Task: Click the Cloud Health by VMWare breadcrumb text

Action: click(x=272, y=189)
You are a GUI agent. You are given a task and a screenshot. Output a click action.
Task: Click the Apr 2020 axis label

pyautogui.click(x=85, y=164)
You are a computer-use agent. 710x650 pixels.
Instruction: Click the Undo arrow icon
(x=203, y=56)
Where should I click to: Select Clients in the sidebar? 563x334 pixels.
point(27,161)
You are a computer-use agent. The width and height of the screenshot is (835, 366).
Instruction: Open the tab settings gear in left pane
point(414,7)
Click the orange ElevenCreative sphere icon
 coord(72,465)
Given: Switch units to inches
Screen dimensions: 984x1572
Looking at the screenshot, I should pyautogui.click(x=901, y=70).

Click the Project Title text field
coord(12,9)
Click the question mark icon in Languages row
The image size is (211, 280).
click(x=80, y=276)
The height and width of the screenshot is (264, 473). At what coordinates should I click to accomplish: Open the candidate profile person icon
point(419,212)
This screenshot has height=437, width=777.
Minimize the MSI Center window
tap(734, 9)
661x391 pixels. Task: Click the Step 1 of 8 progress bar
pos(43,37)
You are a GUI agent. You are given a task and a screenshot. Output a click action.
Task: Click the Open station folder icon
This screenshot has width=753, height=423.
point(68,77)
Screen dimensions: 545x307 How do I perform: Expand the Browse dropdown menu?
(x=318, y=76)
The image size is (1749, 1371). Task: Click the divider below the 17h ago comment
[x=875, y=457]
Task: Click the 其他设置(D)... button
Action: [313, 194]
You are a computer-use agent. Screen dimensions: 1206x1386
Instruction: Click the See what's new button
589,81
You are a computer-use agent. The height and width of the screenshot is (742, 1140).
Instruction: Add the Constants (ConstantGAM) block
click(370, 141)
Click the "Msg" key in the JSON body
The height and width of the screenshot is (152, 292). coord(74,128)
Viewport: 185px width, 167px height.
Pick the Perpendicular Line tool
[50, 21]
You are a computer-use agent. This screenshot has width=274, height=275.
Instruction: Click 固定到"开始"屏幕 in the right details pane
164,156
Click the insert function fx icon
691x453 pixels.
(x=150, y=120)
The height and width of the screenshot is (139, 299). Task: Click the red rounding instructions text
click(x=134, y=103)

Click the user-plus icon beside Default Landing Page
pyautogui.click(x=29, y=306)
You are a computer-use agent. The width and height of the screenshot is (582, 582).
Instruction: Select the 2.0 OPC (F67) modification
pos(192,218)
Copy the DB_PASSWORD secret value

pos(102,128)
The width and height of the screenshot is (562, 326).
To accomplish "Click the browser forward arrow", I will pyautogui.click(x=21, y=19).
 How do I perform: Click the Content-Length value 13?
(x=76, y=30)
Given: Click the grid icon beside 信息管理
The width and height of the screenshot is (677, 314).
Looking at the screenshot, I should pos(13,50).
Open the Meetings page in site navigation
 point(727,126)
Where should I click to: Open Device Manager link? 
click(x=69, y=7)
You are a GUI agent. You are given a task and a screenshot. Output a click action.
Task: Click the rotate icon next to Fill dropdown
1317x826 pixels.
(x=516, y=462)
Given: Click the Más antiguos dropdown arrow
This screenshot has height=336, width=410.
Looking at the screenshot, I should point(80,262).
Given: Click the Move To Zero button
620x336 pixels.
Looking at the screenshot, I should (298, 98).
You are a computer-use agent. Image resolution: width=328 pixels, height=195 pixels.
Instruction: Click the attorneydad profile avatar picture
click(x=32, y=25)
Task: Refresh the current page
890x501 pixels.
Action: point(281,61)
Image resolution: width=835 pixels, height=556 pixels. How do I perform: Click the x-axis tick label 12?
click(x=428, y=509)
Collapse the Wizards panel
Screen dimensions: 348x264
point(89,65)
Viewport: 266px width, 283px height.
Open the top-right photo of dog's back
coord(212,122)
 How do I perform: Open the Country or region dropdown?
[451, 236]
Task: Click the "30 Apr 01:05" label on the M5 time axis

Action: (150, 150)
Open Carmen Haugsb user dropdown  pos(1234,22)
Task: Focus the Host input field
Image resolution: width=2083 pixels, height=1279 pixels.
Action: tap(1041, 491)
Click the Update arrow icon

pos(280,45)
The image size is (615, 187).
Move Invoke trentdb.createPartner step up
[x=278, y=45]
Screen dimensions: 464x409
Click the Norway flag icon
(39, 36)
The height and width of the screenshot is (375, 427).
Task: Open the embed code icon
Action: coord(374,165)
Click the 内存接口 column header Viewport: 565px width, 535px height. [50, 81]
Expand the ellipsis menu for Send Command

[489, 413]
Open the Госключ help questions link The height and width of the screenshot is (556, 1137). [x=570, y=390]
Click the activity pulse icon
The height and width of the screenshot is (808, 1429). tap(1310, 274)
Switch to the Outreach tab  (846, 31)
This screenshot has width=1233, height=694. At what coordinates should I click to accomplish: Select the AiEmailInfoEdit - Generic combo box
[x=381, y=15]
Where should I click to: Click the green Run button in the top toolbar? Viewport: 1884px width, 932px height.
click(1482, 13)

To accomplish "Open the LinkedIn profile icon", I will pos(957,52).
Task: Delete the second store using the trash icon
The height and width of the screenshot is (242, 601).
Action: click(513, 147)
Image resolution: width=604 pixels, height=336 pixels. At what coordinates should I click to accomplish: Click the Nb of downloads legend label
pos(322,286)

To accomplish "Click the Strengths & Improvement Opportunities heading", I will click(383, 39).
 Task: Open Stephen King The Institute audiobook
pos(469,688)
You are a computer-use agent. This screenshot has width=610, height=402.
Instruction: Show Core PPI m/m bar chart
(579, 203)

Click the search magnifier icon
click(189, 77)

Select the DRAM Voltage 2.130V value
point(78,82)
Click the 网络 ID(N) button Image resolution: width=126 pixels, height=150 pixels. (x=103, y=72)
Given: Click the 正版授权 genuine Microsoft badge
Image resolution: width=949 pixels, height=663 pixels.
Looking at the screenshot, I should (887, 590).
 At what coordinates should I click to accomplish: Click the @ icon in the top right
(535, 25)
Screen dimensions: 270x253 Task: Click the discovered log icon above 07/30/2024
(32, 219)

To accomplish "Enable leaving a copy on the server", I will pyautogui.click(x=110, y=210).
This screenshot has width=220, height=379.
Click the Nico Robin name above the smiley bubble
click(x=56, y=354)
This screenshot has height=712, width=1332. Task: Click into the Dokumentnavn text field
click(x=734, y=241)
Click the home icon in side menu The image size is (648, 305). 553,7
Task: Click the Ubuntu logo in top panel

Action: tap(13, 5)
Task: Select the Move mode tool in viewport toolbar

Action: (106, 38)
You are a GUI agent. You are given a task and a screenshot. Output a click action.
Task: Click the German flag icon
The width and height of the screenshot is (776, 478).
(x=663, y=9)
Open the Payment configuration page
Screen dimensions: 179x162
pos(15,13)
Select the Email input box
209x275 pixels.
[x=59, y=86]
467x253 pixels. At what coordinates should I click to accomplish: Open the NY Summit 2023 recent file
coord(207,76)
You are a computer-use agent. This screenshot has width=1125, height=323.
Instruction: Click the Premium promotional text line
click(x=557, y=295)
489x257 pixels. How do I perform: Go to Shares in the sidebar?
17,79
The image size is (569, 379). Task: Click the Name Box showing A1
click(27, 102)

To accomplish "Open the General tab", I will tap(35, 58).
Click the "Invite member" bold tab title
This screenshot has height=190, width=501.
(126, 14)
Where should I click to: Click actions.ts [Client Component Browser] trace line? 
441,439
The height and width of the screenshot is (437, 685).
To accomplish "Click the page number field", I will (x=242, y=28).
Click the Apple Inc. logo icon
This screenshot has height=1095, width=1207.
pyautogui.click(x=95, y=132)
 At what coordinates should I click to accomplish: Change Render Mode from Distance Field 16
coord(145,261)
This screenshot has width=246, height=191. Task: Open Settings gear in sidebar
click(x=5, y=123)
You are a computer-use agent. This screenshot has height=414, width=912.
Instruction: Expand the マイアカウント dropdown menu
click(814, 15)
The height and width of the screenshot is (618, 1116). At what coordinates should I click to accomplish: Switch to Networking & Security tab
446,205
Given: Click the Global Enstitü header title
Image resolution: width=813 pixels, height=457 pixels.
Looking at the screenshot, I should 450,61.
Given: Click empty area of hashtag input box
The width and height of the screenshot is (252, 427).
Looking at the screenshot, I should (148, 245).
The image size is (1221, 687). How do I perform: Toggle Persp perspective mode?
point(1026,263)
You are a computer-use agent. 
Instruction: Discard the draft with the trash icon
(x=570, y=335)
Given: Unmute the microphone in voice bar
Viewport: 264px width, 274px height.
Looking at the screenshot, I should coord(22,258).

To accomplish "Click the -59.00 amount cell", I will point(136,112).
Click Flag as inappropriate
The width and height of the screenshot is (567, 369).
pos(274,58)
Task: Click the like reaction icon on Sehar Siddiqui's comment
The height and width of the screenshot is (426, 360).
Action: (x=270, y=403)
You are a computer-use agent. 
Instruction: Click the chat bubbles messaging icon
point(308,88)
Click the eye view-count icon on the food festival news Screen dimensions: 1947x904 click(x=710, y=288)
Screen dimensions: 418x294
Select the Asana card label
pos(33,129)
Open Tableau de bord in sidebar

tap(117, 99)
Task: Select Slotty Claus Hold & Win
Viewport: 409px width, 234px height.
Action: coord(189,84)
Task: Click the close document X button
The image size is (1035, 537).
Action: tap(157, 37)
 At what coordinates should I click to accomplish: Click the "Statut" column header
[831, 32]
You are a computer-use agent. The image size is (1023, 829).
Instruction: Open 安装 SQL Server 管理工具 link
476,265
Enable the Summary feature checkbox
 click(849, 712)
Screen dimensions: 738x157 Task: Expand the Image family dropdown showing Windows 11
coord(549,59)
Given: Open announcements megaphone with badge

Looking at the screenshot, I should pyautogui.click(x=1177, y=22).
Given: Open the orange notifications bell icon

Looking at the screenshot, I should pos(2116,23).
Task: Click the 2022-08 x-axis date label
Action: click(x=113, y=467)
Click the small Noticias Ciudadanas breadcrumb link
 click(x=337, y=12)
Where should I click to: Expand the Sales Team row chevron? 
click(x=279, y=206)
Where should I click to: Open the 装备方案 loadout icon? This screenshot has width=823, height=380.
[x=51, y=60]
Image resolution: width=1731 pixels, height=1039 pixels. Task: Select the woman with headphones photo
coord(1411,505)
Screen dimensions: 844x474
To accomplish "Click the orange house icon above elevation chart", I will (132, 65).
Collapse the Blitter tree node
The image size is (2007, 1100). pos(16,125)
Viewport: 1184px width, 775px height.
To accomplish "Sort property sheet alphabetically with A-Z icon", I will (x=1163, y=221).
____
__TASK TO COMPLETE__:
Rewrite the data from the line with "Click the small" up to and including the final line, putting "Where do I click to" wherever "Where should I click to" appears and changing nothing else.

__TASK RESPONSE__:
Click the small Noticias Ciudadanas breadcrumb link
 click(x=337, y=12)
Where do I click to: Expand the Sales Team row chevron? 
click(x=279, y=206)
Where do I click to: Open the 装备方案 loadout icon? This screenshot has width=823, height=380.
[x=51, y=60]
Image resolution: width=1731 pixels, height=1039 pixels. Task: Select the woman with headphones photo
coord(1411,505)
Screen dimensions: 844x474
To accomplish "Click the orange house icon above elevation chart", I will (132, 65).
Collapse the Blitter tree node
The image size is (2007, 1100). pos(16,125)
Viewport: 1184px width, 775px height.
To accomplish "Sort property sheet alphabetically with A-Z icon", I will (x=1163, y=221).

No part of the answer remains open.